Archiviata la beffa contro il Napoli, il Genoa guarda allo scontro diretto di Cremona di domenica alle 15. De Rossi parla di reazione, equilibrio emotivo e rispetto per l’avversario: “Non è uno spareggio, ma è una partita molto importante”.
Focus sull’obiettivo
La delusione per il finale contro il Napoli non è stata facile da digerire. “I primi giorni l’umore era diverso – ha ammesso De Rossi – perché lo schiaffo l’abbiamo sentito”. Poi però il lavoro settimanale ha cambiato l’aria a Pegli: “Abbiamo reagito bene, in settimana ci siamo allenati bene e si va avanti. Possiamo ancora raggiungere il nostro obiettivo”.
La sfida alla Cremonese
Quella dello Zini è una sfida che pesa, anche per i rapporti personali tra i due allenatori. “Nicola è un tecnico che stimo molto – ha spiegato De Rossi – e sono amico del suo vice Simone Barone. C’è grande rispetto, ma in campo siamo rivali e in questa partita ci giocheremo una parte importante della salvezza”.
Attenzione però a non caricare troppo il match: “Non è uno spareggio, ma è comunque una gara molto importante, come lo sono tutte quando ci si avvicina alla fine della stagione”.

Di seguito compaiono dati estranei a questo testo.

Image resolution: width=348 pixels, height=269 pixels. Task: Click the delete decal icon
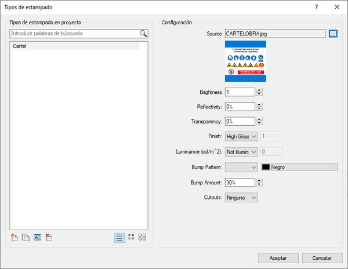[x=49, y=237]
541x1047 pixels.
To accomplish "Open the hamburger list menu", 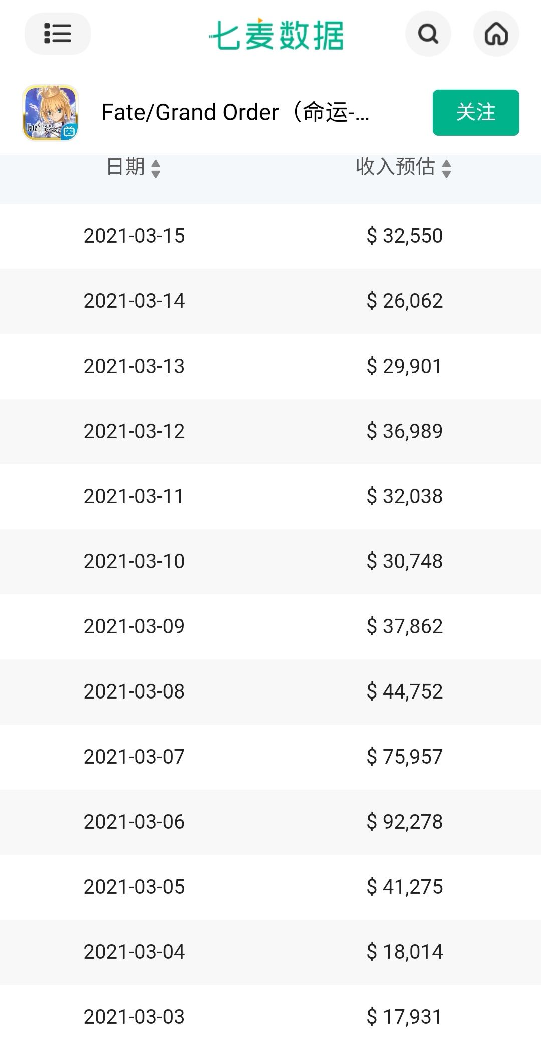I will tap(57, 34).
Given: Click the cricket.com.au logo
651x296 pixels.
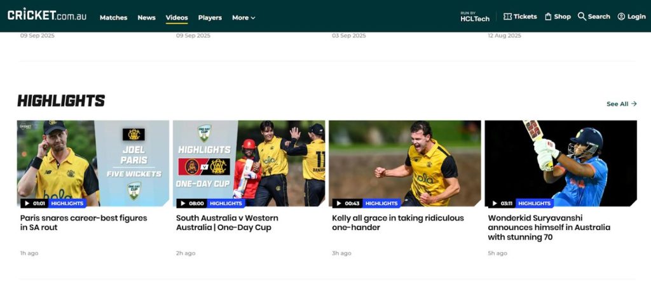Looking at the screenshot, I should pyautogui.click(x=46, y=15).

De Rossi sulla fase offensiva
Il tecnico romano vuole una squadra lucida e ordinata. “Non voglio vedere una squadra nervosa o impaurita – ha chiarito –. Non dobbiamo avere l’ansia di vincere a tutti i costi: se non la vinciamo, non la dobbiamo perdere”. I numeri aiutano: “Stiamo segnando tanto, quindi già non prendere gol e restare compatti può essere la strada giusta”.

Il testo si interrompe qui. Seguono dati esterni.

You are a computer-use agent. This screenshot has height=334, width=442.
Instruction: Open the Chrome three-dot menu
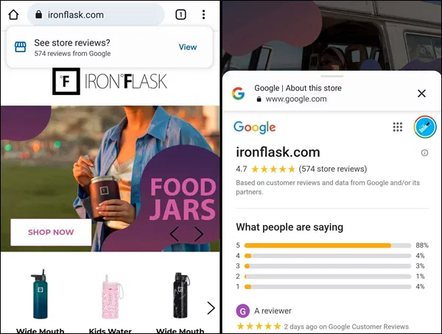tap(203, 15)
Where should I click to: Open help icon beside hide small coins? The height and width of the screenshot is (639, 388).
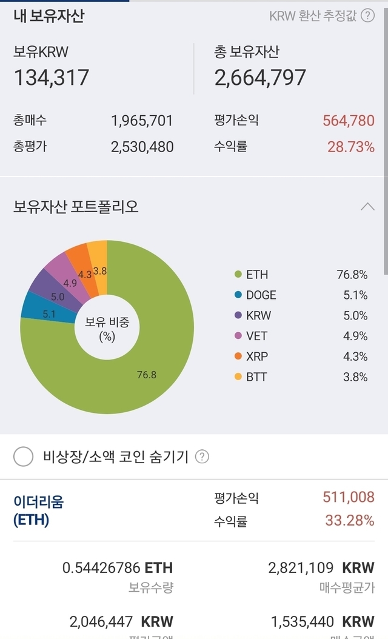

Baldanzi e la spinta dei 4.000 tifosi
Rosa quasi al completo, con Baldanzi unico dubbio: “Si sta allenando, vedremo se portarlo e dargli qualche minuto. Lui ha fretta, ma noi non dobbiamo averne”.
A spingere il Genoa anche 4.000 tifosi al seguito: “Sarà una responsabilità ma anche un sostegno enorme. Il fatto che abbiano bruciato i biglietti in un’ora dice tutto sulla voglia che c’è”.